A recent 9-ps molecular dynamics simulation of the bovine pancreatic trypsin inhibitor (PTI) at 295 K revealed a rich variety of motional phenomena at the atomic level on a picosecond time scale. To obtain information about longer time processes, and to characterise more accurately the short time results, a 96-ps dynamical simulation of PTI at an average temperature of 306 K has been completed with the techniques used previously; an extended equilibration period of 72 ps before simulation served to eliminate internal stresses. Analysis of the present simulation has confirmed most of the conclusions of the earlier study but has shown in addition that there are significant features of the dynamics that can be observed only over a longer period, ~ 100 ps.


Picosecond Dynamics of Tyrosine Side Chains in Proteins

J. Andrew McCammon, Peter G. Wolynes, Martin Karplus

Biochemistry, Vol. 18, No. 6, pp. 927-942 (1979)

[PubMed: 427100]

To probe the details of small amplitude motions in proteins, a dynamical analysis of the orientation fluctuations of two tyrosine side chains in the bovine pancreatic trypsin inhibitor is presented. Detailed results are given for the time history and correlation functions obtained for the ring motion from a molecular dynamics simulation of the entire protein. It is shown that even on a picosecond time scale orientational fluctuations of +/-30° from the average position occur for the tyrosine rings in the interior of the protein. It is found that the Langevin equation is applicable to the ring torsional motion, which corresponds to that of an angular harmonic oscillator with near-critical damping. Two possible microscopic models for the observed damping effects are outlined. One of these, analogous to liquid behavior, is based on kinetic theory and takes account of the collisions which occur between atoms of the protein; the other, more analogous to solid behavior, involves the coupling among a large number of harmonic oscillators. The collisional model with parameters obtained from theoretical estimates leads to good agreement with the correlation functions from the dynamic simulation. However, the dephasing of harmonic oscillations can yield similar short-time results so that a distinction between the two models is difficult. The importance of damping effects on the motions involved in conformational transitions and enzymatic reactions is discussed.

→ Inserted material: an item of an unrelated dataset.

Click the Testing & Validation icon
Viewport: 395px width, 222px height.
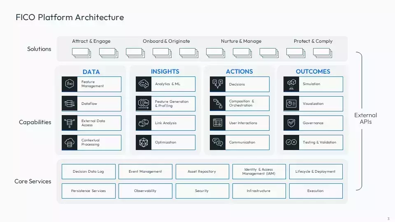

Dynamics of Activated Processes in Globular Proteins

J.A. McCammon, M. Karplus

Proceedings of the National Academy of Sciences of the USA, Vol. 76, No. 8, pp. 3585-3589 (1979)

[PubMed: 291026]

A procedure for the dynamical simulation of activated processes, such as ligand binding and enzymatic reactions, in a globular protein is outlined. Preliminary calculations of the transition state geometry and barrier crossing trajectories are presented for a model reaction, the rotation of an aromatic ring in the bovine pancreatic trypsin inhibitor. The results show that repulsive nonbonded interactions between the ring atoms and the atoms in the surrounding protein matrix determine the dynamical character of the reorientation process; the nonbonded interactions are the source of the rotational barrier and of the impulses that speed up or slow down the ring motion during the barrier crossings.


Diffusive Langevin Dynamics of Model Alkanes

Ronald M. Levy, Martin Karplus, J. Andrew McCammon

Chemical Physics Letters, Vol. 65, Issue 1, pp. 4-11 (1979).

The diffusive Langevin equation of motion is used to simulate the equilibrium for times up to 100 ns. Comparisons are made between the results obtained with an isolated molecule potential surface and with one modified to incorporate solvent effects.